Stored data
Start of Block

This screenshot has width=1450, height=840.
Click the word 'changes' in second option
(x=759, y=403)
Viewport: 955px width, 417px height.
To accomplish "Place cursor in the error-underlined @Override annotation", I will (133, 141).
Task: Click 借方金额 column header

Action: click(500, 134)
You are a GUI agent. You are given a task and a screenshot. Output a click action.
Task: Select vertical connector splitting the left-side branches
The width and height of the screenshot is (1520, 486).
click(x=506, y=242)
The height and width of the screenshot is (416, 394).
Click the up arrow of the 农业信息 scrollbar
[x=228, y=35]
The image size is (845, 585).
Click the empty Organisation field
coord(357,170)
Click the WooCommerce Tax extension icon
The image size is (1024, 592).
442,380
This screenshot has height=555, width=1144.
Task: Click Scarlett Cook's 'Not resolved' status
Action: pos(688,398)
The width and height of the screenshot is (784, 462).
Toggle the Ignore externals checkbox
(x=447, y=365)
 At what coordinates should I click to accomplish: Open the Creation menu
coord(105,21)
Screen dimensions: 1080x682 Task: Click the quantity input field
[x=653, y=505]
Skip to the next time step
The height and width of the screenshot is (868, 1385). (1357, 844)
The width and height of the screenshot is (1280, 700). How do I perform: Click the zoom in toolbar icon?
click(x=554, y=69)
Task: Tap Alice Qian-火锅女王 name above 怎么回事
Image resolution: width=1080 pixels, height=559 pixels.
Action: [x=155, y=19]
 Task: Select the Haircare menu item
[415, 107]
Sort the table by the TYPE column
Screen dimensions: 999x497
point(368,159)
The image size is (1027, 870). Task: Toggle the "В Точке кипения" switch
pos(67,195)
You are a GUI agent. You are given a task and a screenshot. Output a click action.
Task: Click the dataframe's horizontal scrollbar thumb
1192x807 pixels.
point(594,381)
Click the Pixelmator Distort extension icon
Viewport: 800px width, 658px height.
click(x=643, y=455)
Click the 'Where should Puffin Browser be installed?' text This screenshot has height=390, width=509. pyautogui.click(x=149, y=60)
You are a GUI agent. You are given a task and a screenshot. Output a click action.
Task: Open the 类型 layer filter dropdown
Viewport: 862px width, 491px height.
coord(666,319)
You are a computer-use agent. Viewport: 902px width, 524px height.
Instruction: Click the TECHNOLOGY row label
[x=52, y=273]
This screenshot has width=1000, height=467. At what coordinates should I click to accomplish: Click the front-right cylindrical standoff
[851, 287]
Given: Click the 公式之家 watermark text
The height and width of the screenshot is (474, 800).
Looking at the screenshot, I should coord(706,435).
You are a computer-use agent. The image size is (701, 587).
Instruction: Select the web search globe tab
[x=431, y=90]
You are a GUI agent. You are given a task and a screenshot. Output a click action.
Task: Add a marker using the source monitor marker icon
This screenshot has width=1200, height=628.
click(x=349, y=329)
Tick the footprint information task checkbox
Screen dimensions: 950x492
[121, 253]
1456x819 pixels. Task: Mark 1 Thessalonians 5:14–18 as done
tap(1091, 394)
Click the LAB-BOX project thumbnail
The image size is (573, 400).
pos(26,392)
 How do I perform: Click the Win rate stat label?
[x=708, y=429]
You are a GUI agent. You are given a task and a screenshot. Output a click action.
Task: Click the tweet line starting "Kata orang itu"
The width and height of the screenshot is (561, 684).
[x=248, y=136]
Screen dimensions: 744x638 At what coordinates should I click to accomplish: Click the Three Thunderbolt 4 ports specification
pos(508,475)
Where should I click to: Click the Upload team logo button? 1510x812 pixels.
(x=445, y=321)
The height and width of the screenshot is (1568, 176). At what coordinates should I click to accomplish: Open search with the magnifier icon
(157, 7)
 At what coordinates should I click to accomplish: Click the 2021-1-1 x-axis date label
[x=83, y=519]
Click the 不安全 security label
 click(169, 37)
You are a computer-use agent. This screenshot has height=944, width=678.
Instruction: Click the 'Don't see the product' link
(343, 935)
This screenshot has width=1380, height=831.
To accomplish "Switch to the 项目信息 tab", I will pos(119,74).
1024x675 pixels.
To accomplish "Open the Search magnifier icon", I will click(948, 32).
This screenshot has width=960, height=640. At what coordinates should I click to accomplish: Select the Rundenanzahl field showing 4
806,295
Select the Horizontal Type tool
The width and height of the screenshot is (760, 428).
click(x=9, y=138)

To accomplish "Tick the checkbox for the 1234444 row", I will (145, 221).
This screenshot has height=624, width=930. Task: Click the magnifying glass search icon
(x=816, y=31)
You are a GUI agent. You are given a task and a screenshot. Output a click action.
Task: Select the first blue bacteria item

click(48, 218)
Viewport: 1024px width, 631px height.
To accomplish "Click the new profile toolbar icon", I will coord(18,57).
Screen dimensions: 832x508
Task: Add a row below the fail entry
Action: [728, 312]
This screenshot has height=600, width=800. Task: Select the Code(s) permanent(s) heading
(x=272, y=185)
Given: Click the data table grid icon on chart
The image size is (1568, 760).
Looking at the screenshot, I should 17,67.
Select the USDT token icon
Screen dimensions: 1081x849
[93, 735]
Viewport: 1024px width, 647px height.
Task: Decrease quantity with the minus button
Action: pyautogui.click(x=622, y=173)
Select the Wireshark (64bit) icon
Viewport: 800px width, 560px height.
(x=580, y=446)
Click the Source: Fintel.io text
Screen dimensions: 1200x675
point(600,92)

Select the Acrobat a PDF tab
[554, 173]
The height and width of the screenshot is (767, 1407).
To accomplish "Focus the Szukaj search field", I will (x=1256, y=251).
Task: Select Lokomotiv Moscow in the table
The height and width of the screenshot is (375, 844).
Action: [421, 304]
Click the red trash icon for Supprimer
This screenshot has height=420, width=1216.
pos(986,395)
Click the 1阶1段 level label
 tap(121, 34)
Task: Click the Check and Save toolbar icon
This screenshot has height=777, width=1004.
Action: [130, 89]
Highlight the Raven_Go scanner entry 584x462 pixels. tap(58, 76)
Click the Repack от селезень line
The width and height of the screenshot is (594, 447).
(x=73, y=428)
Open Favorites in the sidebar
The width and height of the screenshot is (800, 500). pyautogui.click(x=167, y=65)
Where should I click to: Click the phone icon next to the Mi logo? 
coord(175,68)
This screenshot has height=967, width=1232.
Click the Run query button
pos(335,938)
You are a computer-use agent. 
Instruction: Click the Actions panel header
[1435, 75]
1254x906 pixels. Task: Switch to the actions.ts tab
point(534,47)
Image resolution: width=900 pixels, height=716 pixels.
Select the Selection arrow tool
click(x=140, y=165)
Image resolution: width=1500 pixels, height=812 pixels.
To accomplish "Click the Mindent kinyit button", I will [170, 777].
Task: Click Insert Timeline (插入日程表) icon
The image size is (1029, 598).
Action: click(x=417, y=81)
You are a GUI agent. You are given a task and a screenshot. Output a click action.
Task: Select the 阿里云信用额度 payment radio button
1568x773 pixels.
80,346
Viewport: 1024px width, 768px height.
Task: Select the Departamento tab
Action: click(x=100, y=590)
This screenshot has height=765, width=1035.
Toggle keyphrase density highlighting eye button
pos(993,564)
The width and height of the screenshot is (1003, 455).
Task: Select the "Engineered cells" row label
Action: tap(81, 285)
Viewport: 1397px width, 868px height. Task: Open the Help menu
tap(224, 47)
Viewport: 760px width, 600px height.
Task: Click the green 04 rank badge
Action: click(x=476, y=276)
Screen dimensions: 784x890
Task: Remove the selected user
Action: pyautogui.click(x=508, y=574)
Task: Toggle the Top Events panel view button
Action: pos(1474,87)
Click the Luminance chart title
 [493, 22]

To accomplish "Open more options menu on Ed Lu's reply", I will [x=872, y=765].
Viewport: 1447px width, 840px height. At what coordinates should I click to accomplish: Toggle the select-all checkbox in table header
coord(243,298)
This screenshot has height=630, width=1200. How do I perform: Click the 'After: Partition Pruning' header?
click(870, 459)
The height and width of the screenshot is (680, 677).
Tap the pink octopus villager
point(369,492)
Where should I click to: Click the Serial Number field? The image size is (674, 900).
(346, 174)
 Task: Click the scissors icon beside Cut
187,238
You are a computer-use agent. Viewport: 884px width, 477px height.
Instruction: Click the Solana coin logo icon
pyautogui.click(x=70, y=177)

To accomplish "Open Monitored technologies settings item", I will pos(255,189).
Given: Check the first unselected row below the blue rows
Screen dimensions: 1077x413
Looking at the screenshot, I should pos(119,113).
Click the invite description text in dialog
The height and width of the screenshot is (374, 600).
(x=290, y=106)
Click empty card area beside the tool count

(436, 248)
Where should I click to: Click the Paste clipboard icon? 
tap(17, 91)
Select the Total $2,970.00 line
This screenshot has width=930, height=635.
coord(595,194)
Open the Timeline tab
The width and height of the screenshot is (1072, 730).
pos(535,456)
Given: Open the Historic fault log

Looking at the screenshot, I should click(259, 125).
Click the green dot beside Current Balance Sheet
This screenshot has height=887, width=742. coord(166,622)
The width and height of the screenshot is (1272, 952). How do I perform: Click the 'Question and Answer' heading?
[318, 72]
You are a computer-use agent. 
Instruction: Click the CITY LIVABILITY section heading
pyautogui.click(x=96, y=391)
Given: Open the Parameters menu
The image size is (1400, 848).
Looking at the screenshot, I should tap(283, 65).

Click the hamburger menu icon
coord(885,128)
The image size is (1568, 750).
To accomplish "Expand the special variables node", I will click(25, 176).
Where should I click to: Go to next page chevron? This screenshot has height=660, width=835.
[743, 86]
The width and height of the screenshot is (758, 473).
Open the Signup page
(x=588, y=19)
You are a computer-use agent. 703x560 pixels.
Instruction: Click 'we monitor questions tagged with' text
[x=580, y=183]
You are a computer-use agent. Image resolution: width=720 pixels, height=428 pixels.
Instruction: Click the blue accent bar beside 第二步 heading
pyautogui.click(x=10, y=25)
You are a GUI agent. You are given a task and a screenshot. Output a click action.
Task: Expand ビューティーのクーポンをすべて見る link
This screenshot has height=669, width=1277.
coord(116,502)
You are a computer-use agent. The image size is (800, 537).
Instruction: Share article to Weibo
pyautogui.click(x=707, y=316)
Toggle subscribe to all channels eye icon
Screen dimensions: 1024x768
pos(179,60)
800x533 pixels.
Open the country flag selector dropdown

End of Block

TASK TO CARRY OUT
Find the word "Expand" in the data and copy out each line where it turns up.

TASK RESPONSE
To accomplish "Expand the special variables node", I will click(25, 176).
Task: Expand ビューティーのクーポンをすべて見る link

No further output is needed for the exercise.